The BLS said the national improvements reflected a resumption of business activity that stopped in March and April due to COVID-19 and government efforts to stop its spread. Employment in leisure and hospitality rose sharply, with gains in retail trade, education and health services, as well as manufacturing, and professional and business services.
“It is a welcome sign to see both new jobless claims and continuing claims on the decline,” said Mark Hamrick, senior economic analyst at Bankrate. “Still, they remain extremely elevated and tell a story of continued stress for our society and individuals struggling to get by.”
“A precarious cocktail of risks sits in front of us between the continued prevalence of the virus and historically elevated unemployment,” Hamrick added. “Looking beyond the June employment data, worrisome signs have emerged in recent days regarding a pullback in store traffic and
spending likely COVID-19.” linked to the resurgence of
Small business uncertainty
Many small businesses around Florida remained undecided or unable to ramp up strong hiring programs as federal loans designed to protect payrolls started to run out after their eight-week terms, according to the state chapter of the National Federation of Independent Business.
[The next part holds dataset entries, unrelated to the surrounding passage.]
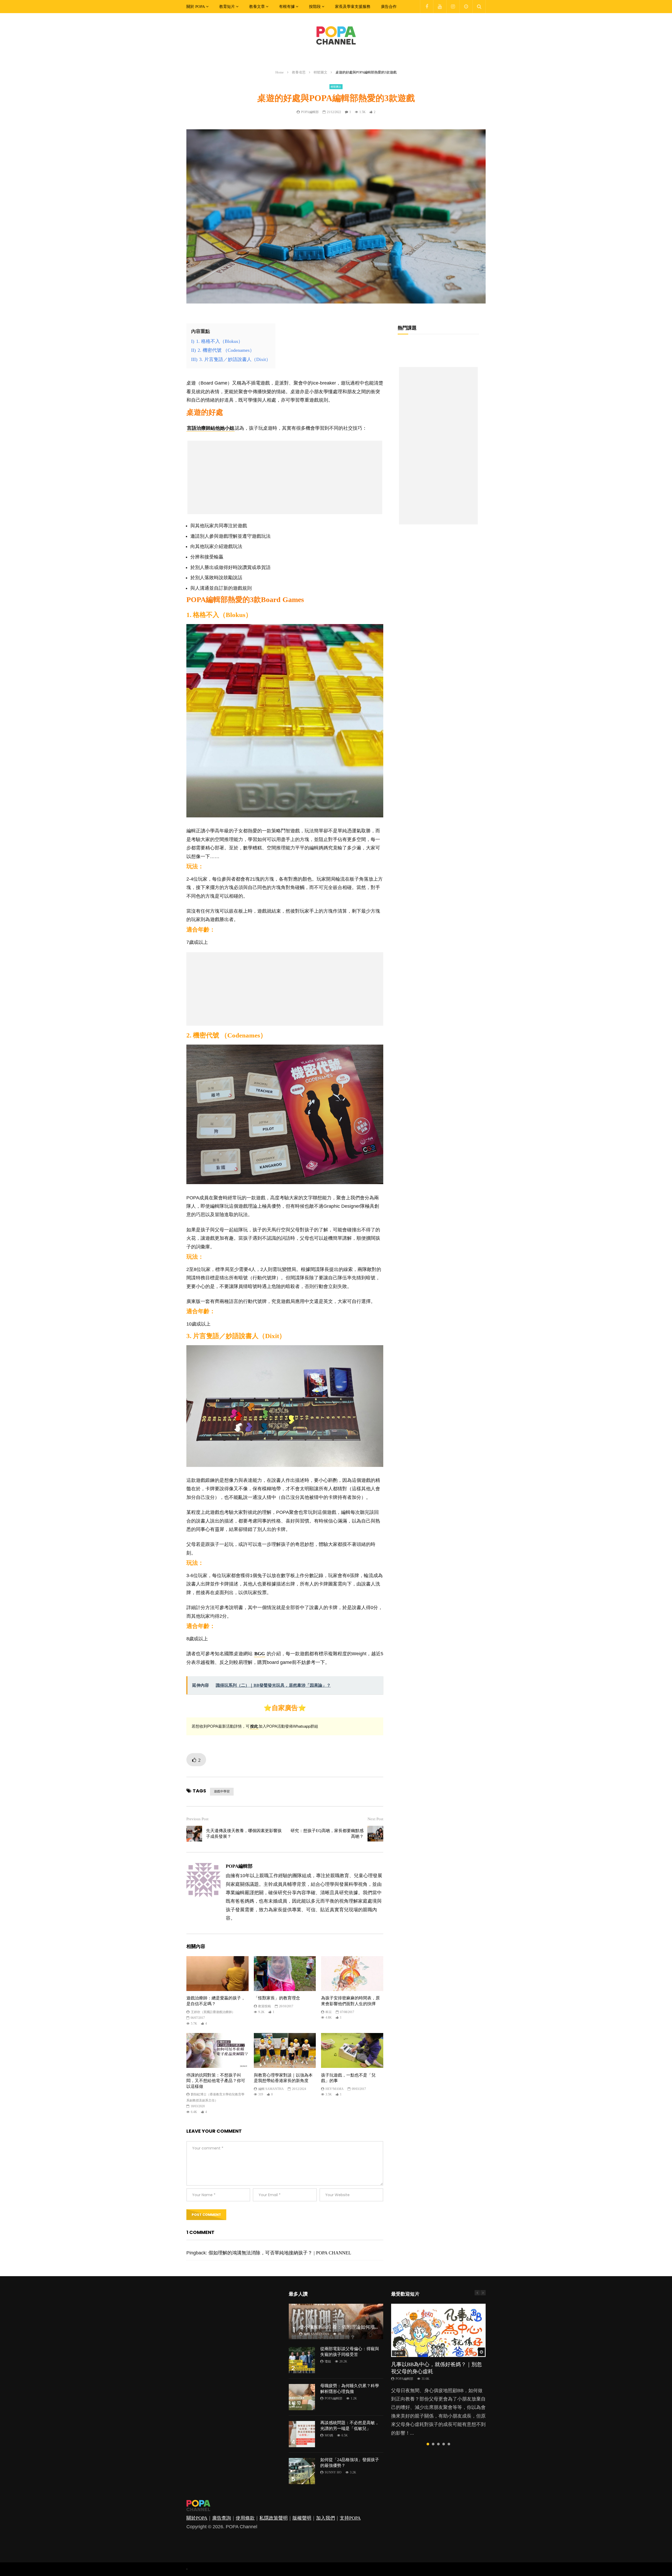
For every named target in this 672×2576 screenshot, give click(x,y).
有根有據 (287, 6)
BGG (259, 1653)
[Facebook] (426, 6)
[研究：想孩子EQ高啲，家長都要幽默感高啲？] (375, 1833)
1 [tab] (428, 2444)
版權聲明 (301, 2518)
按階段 (315, 6)
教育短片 (227, 6)
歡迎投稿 (264, 2006)
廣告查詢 (221, 2518)
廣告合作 (389, 6)
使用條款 (245, 2518)
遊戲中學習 (222, 1791)
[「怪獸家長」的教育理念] (285, 1973)
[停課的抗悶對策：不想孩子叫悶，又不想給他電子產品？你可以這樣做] (217, 2050)
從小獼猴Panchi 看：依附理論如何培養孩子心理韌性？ (356, 2327)
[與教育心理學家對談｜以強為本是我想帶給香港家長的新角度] (285, 2050)
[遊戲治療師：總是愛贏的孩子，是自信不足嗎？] (217, 1973)
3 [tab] (438, 2444)
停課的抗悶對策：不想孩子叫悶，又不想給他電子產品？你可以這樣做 (215, 2081)
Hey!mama (335, 2089)
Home (279, 72)
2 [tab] (433, 2444)
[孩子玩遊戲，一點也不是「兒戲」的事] (352, 2050)
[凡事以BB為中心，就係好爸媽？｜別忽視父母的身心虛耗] (438, 2330)
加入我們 (325, 2518)
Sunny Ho (333, 2472)
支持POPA (350, 2518)
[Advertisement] (284, 477)
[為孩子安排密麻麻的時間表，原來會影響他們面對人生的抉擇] (352, 1973)
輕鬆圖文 (320, 72)
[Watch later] (465, 6)
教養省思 (299, 72)
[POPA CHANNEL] (336, 35)
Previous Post (197, 1819)
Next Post (375, 1819)
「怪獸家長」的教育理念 (277, 1998)
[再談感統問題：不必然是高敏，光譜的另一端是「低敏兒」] (302, 2434)
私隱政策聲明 (273, 2518)
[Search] (479, 6)
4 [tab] (443, 2444)
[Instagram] (452, 6)
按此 (254, 1726)
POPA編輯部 (310, 112)
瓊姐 (328, 2361)
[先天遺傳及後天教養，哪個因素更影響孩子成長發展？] (194, 1833)
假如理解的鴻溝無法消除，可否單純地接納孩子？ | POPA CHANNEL (279, 2252)
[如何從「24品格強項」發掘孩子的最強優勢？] (302, 2471)
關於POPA (196, 2518)
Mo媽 (329, 2435)
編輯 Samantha (271, 2089)
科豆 (329, 2012)
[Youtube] (439, 6)
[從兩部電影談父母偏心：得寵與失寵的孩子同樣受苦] (302, 2360)
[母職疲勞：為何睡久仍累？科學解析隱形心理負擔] (302, 2397)
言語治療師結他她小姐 (210, 428)
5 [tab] (449, 2444)
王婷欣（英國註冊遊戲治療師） (213, 2012)
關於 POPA (195, 6)
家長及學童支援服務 (352, 6)
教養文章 (257, 6)
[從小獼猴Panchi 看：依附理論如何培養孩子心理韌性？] (336, 2321)
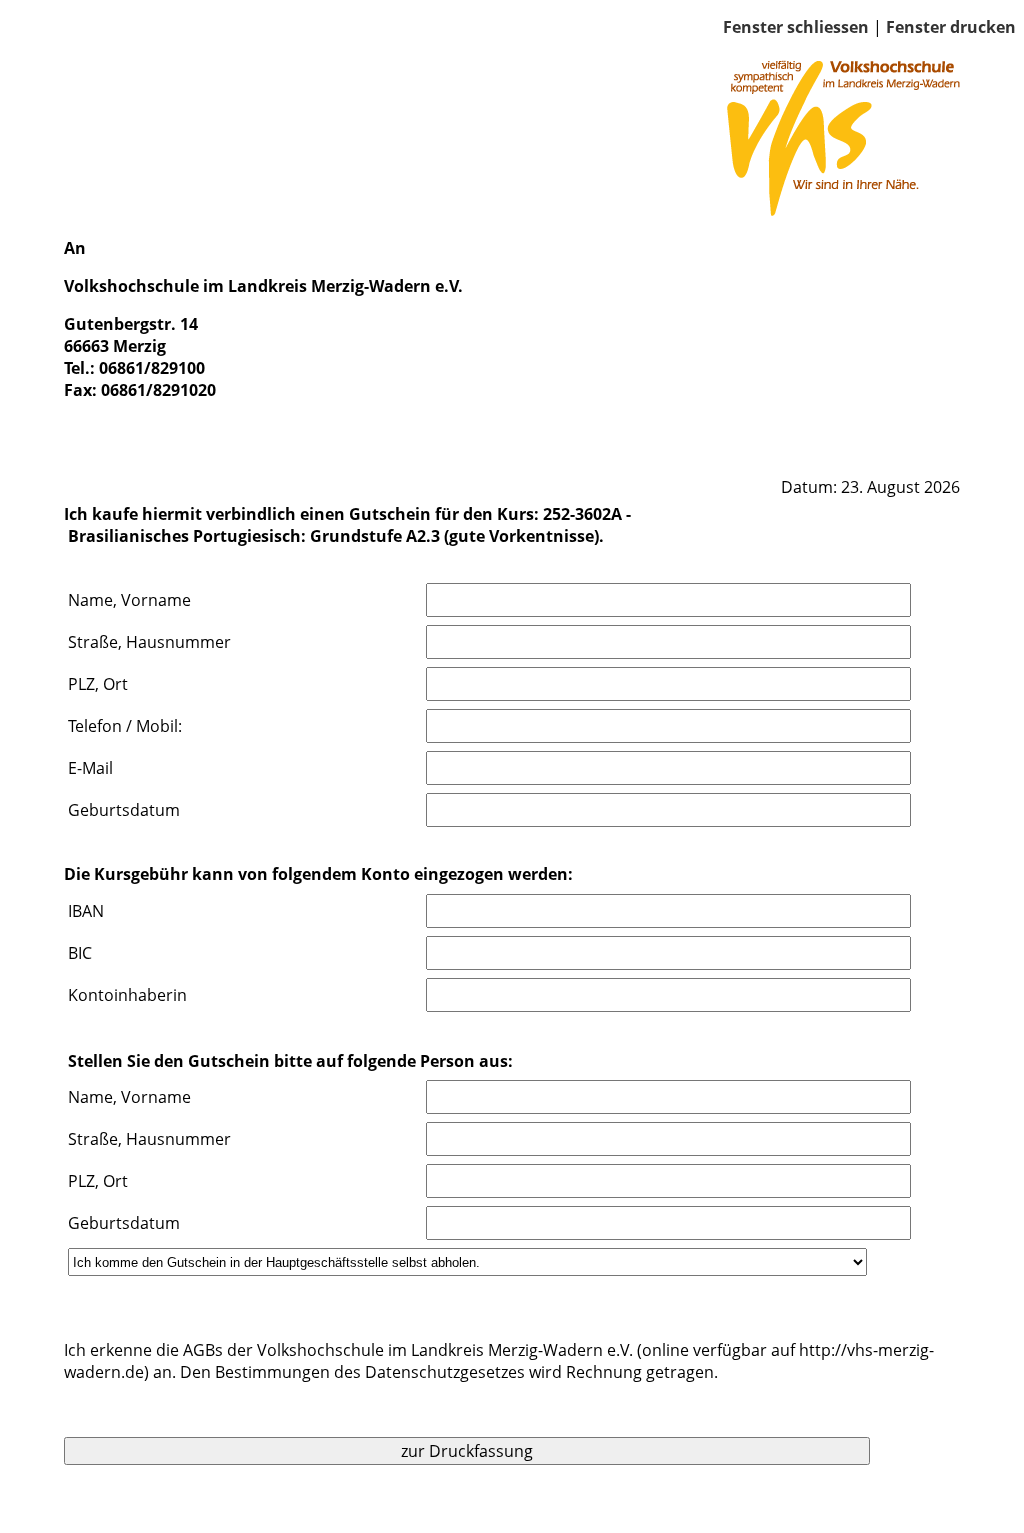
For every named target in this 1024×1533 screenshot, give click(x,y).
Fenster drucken (951, 27)
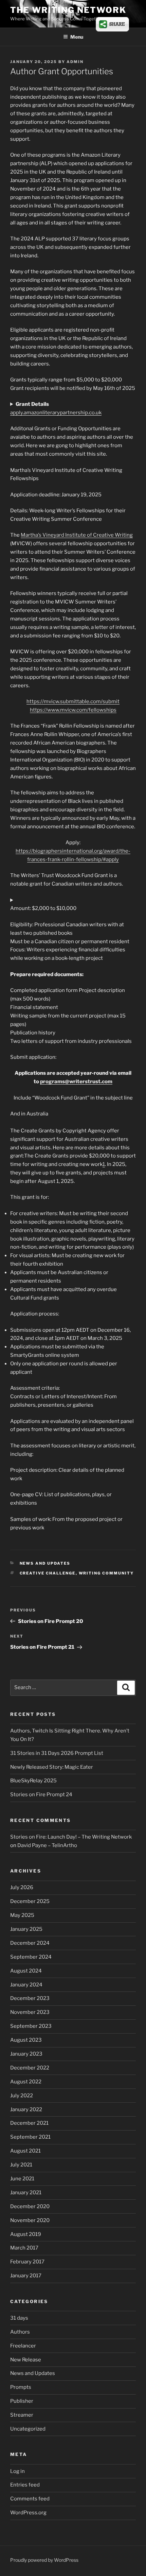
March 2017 (24, 2248)
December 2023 (30, 1998)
Congress this week neared an extension of the Payroll Protection Program through Aug. 8 in a bid to distribute an estimated $120 billion in funding that remains unused.
Nationally, economists expected the June jobs report to show that employers added as many as 3 million jobs during the month, on top of the 2.5 million gained in May.
The federal Labor Department has said 22 million jobs were lost in March and April as state and local governments ordered pandemic-related restrictions. That means only a quarter of the jobs lost during the economic downturn would have been restored.
Since mid-March, the Florida Department of Economic Opportunity has paid more than $8.3 billion in state and federal benefits to more than 1.6 million people, according to agency figures. More than $6 billion is from federal funds that provide $600 in weekly payments that are scheduled to end July 31 unless Congress elects to renew the program.